If history is any indicator, they can hardly wait to call it out either. Evan and Kaci both bring tricky issues to the table – he is haunted by legit past trauma and worried that history might repeat itself despite his best efforts, while her overly religious upbringing has in effect put a countdown clock on their relationship, which will revert to pumpkin form if they remain unmarried by age thirty. Amateur handicappers and degenerate gamblers of most any stripe will have a field day with aforementioned conjugal combatants Shari and Javen, giving and taking strategic points and likely operating in the over/under realm instead of merely picking boring winners. Whether the two will eventually explode and litter the surrounding jungle with flaming debris seems much more a settled question than either when or how. Their fundamental weakness as a couple – high school sweethearts who have never seriously dated apart, not to mention the fact that since he has already cheated on her their past will never fully be prologue – is so glaringly obvious that it very well all might end up a mirage, but I doubt it. “This is really a test,” says Shari, “to see whether we can handle being on our own…or whether Javen will fold under the pressure.” Her belief is, of course, touching. The Californian two-steppers briefly indulge the fiction that they are a loving if not altogether trusting couple, but immediately dig trenches upon arriving in paradise. Though I tired of their interpersonal rancor instantly, I am interested in seeing where the days to come take them. I think they both could really use the break.

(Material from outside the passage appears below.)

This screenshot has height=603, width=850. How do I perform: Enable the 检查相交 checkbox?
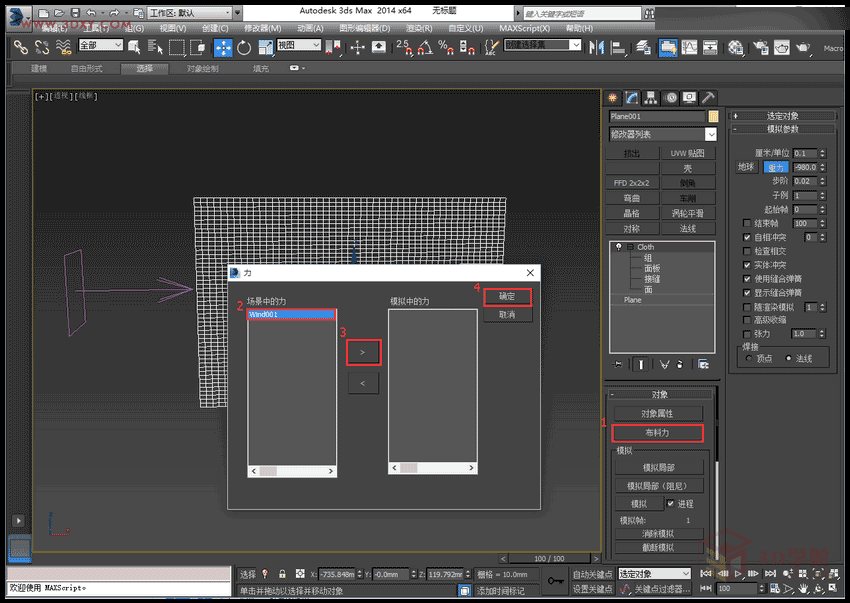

The original incarnation of Temptation Island helped clear a path down which refined crowdpleasers like ABC’s Bachelor and Bachelorette might comfortably travel without getting unseemly muck on their Manolo Blahniks. That this modern reboot should realistically need to reboot so little – original host Mark Walberg (not that one) returns, along with all the nagging doubts, flotillas of flirting, deployed defense mechanisms and passive-aggressive mind games, the symphony of cheesy introductory one-liners (pay attention, as if you could help it, to the girl who gives equal credence to her “powers of persuasion” and the kind of hot pants James Brown once sang about), and the alternating pettiness, despair, delirium, and surprising generosity of spirit that are part and parcel of seeing so uncomfortable a journey through to its end – is just about the best news I could report at this early date. These initial episodes might as well be subtitled Sunshine and Schadenfreude for the oddly satisfying spectacle they present of pretty people squirming under patently unfair conditions they nevertheless super-duper-stupidly agreed to. Later on, with stakes long defined, the drama essentially writes itself without input from the show’s overly helpful brain trust, and rarely equivocates. Believe me, I wanted to answer Walberg’s meek assertion that the pack of seductively dressed and stubbled hyenas lined up for inspection behind that distracting water feature were, “all there to find love” with the Bronx cheer it so richly deserved. No, Temptation Island is what it is, and lets its participants know straight up that the price of being single for a couple of bacchanalian weeks may just be the potential to feel broken for much, much longer. Whether that approaches fair trade will vary depending upon whom you ask, but no one can say they weren’t warned, just like no one can hope to emerge from an experience still unlike most anything on reality television unscathed.

Besides, with winter whipping around like it is currently, who couldn’t use a virtual vacation?